Work to be completed: The required output is the line containing "You are a computer-use agent. This" followed by every later line through the end of the data, all reproduced exactly.

Record excerpts:

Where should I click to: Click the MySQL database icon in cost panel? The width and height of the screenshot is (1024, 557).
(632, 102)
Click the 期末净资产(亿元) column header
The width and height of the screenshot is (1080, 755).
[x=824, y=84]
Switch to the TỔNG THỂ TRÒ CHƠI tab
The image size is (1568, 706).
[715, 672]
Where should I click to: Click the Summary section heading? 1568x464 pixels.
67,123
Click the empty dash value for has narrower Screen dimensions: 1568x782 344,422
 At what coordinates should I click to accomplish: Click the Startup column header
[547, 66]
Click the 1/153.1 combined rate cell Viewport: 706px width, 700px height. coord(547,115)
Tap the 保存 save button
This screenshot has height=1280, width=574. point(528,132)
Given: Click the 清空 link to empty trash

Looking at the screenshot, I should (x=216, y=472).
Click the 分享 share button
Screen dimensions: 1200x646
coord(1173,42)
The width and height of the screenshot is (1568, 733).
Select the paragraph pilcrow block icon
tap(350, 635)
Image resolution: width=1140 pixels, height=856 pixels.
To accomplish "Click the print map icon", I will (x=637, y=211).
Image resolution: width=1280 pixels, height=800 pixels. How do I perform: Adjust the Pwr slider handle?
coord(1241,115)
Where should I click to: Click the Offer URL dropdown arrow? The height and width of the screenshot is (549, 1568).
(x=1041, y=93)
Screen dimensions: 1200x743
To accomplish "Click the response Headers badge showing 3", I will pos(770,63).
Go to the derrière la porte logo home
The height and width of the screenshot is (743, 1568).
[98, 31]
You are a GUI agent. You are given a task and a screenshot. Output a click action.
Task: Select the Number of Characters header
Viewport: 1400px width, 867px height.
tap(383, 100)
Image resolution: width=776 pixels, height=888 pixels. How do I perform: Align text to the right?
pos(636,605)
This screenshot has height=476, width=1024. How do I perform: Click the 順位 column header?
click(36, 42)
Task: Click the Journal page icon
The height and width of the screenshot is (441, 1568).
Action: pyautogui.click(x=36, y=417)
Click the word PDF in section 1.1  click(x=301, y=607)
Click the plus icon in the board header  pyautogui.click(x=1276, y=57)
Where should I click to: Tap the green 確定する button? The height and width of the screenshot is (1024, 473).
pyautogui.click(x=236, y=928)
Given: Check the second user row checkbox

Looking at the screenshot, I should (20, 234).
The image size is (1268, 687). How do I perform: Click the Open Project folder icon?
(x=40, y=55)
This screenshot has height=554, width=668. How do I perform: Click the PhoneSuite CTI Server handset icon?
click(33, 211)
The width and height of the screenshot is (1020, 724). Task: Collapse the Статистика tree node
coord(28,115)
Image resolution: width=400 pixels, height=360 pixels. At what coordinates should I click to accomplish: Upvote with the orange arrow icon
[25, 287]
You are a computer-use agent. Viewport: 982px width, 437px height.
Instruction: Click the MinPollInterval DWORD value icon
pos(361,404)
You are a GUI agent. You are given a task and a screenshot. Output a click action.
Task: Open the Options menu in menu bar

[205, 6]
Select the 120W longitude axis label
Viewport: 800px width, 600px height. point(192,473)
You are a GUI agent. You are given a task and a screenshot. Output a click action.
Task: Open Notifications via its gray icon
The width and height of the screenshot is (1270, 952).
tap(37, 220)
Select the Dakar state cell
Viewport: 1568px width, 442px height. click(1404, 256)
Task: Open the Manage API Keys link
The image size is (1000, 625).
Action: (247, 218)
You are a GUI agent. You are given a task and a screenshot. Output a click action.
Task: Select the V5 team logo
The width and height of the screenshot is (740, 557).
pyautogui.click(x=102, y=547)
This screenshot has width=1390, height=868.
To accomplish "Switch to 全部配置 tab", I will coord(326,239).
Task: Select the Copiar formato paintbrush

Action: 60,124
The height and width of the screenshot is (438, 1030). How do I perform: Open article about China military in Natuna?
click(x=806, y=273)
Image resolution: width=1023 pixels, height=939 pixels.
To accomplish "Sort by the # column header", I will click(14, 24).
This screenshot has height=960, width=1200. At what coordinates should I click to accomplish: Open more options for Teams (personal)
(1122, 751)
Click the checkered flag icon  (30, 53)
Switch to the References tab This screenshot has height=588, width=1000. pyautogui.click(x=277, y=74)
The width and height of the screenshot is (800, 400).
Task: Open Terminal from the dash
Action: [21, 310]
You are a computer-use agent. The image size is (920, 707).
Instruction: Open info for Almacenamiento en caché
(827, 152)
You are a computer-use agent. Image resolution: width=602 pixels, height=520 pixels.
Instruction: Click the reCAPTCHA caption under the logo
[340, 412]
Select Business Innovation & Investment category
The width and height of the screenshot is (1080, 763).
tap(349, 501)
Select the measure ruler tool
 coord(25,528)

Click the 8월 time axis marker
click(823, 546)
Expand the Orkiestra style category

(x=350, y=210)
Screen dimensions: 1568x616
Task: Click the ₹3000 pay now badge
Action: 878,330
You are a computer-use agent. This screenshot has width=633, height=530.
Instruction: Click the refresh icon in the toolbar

Final answer:
You are a computer-use agent. This screenshot has width=633, height=530.
Instruction: Click the refresh icon in the toolbar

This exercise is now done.